--- Objectif de l'exercice ---
Repérez parmi les lignes ci-dessous toutes celles qui contiennent le mot « Select » et recopiez-les, en tenant compte de la casse.

--- Extrait de données ---
==*==
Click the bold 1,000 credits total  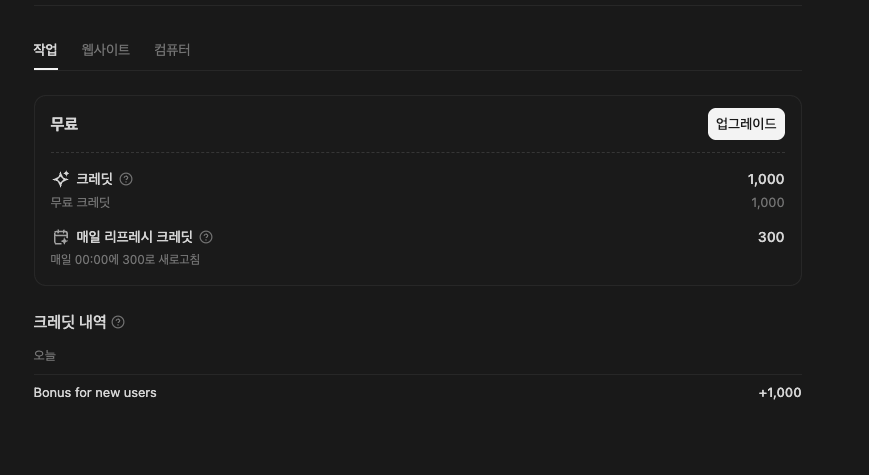click(766, 179)
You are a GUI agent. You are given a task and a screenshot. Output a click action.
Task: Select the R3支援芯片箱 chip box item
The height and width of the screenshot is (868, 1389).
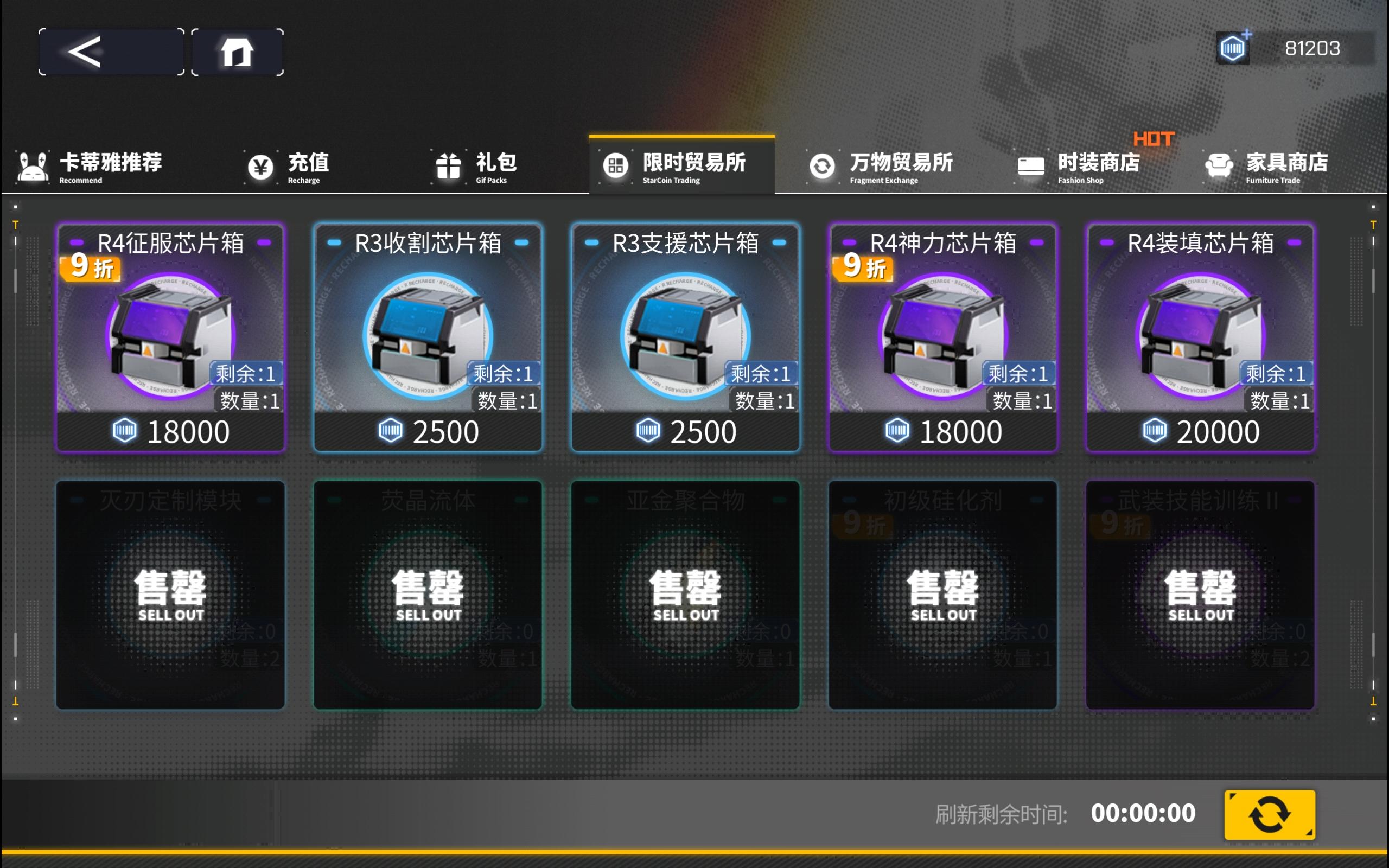(685, 337)
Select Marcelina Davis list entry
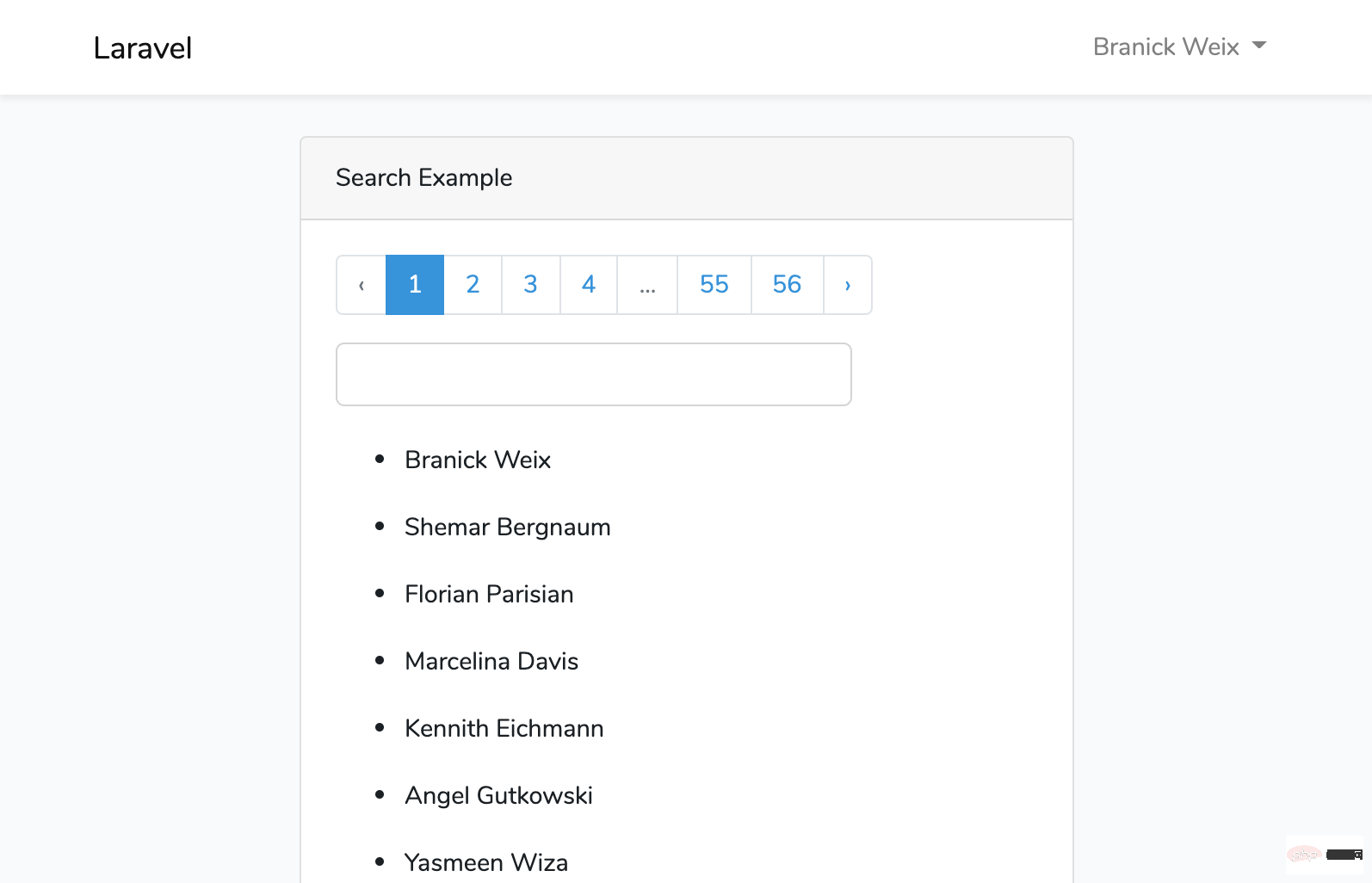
==*==
--- Résultat de l'exercice ---
Task: Select the R3支援芯片箱 chip box item
Select Marcelina Davis list entry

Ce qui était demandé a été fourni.